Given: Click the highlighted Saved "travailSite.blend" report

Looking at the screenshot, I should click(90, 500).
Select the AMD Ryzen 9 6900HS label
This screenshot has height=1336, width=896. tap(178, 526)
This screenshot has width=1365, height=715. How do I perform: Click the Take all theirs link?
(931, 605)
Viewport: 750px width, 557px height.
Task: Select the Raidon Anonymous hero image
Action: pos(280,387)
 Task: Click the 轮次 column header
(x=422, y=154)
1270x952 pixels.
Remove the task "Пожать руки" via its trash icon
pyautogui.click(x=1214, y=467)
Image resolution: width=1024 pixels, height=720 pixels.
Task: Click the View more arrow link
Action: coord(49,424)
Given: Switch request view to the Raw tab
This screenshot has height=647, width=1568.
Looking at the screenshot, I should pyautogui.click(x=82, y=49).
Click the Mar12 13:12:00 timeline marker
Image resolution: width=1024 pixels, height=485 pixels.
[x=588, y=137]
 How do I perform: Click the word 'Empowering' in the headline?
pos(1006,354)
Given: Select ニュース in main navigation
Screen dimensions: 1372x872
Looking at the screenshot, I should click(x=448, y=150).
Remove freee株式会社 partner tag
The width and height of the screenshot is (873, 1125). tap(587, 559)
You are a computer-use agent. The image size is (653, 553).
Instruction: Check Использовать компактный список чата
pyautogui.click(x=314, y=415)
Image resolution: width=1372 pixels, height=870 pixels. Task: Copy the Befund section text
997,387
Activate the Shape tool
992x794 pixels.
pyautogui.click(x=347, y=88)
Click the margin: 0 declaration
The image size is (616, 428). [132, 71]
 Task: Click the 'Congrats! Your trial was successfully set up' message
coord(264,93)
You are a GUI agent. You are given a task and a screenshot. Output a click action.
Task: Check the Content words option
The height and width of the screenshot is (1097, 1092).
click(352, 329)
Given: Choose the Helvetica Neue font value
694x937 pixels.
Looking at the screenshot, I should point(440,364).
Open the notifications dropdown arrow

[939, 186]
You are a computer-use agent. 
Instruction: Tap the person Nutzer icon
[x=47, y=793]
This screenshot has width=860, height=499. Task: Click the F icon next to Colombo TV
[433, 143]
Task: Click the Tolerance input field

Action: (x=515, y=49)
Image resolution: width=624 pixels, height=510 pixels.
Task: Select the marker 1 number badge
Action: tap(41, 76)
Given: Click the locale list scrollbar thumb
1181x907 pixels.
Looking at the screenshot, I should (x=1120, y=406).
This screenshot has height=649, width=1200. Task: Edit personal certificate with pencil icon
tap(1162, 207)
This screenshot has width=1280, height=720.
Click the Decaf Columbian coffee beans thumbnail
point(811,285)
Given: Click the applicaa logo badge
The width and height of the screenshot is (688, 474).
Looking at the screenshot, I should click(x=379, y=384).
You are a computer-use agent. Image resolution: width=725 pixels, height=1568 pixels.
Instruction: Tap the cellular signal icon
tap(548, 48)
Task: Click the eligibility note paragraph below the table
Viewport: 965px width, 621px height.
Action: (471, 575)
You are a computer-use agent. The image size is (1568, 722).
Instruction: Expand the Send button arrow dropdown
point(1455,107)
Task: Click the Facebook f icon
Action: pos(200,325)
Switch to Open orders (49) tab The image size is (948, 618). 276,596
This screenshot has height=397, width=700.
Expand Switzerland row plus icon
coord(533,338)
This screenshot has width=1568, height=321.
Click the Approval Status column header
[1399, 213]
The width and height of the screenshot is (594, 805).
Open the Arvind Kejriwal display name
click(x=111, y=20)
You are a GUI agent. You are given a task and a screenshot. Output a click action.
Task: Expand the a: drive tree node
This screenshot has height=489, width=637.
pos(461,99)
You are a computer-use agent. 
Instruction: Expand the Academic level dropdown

- - - -

Would you please copy the whole listing exactly as given?

## TASK SOLUTION
Given: Click the highlighted Saved "travailSite.blend" report

Looking at the screenshot, I should click(90, 500).
Select the AMD Ryzen 9 6900HS label
This screenshot has height=1336, width=896. tap(178, 526)
This screenshot has width=1365, height=715. How do I perform: Click the Take all theirs link?
(931, 605)
Viewport: 750px width, 557px height.
Task: Select the Raidon Anonymous hero image
Action: pos(280,387)
 Task: Click the 轮次 column header
(x=422, y=154)
1270x952 pixels.
Remove the task "Пожать руки" via its trash icon
pyautogui.click(x=1214, y=467)
Image resolution: width=1024 pixels, height=720 pixels.
Task: Click the View more arrow link
Action: coord(49,424)
Given: Switch request view to the Raw tab
This screenshot has height=647, width=1568.
Looking at the screenshot, I should pyautogui.click(x=82, y=49).
Click the Mar12 13:12:00 timeline marker
Image resolution: width=1024 pixels, height=485 pixels.
[x=588, y=137]
 How do I perform: Click the word 'Empowering' in the headline?
pos(1006,354)
Given: Select ニュース in main navigation
Screen dimensions: 1372x872
Looking at the screenshot, I should click(x=448, y=150).
Remove freee株式会社 partner tag
The width and height of the screenshot is (873, 1125). tap(587, 559)
You are a computer-use agent. The image size is (653, 553).
Instruction: Check Использовать компактный список чата
pyautogui.click(x=314, y=415)
Image resolution: width=1372 pixels, height=870 pixels. Task: Copy the Befund section text
997,387
Activate the Shape tool
992x794 pixels.
pyautogui.click(x=347, y=88)
Click the margin: 0 declaration
The image size is (616, 428). [132, 71]
 Task: Click the 'Congrats! Your trial was successfully set up' message
coord(264,93)
You are a GUI agent. You are given a task and a screenshot. Output a click action.
Task: Check the Content words option
The height and width of the screenshot is (1097, 1092).
click(352, 329)
Given: Choose the Helvetica Neue font value
694x937 pixels.
Looking at the screenshot, I should point(440,364).
Open the notifications dropdown arrow

[939, 186]
You are a computer-use agent. 
Instruction: Tap the person Nutzer icon
[x=47, y=793]
This screenshot has width=860, height=499. Task: Click the F icon next to Colombo TV
[433, 143]
Task: Click the Tolerance input field

Action: (x=515, y=49)
Image resolution: width=624 pixels, height=510 pixels.
Task: Select the marker 1 number badge
Action: tap(41, 76)
Given: Click the locale list scrollbar thumb
1181x907 pixels.
Looking at the screenshot, I should (x=1120, y=406).
This screenshot has height=649, width=1200. Task: Edit personal certificate with pencil icon
tap(1162, 207)
This screenshot has width=1280, height=720.
Click the Decaf Columbian coffee beans thumbnail
point(811,285)
Given: Click the applicaa logo badge
The width and height of the screenshot is (688, 474).
Looking at the screenshot, I should click(x=379, y=384).
You are a computer-use agent. Image resolution: width=725 pixels, height=1568 pixels.
Instruction: Tap the cellular signal icon
tap(548, 48)
Task: Click the eligibility note paragraph below the table
Viewport: 965px width, 621px height.
Action: (471, 575)
You are a computer-use agent. The image size is (1568, 722).
Instruction: Expand the Send button arrow dropdown
point(1455,107)
Task: Click the Facebook f icon
Action: pos(200,325)
Switch to Open orders (49) tab The image size is (948, 618). 276,596
This screenshot has height=397, width=700.
Expand Switzerland row plus icon
coord(533,338)
This screenshot has width=1568, height=321.
Click the Approval Status column header
[1399, 213]
The width and height of the screenshot is (594, 805).
Open the Arvind Kejriwal display name
click(x=111, y=20)
You are a GUI agent. You are given a task and a screenshot. Output a click action.
Task: Expand the a: drive tree node
This screenshot has height=489, width=637.
pos(461,99)
You are a computer-use agent. 
Instruction: Expand the Academic level dropdown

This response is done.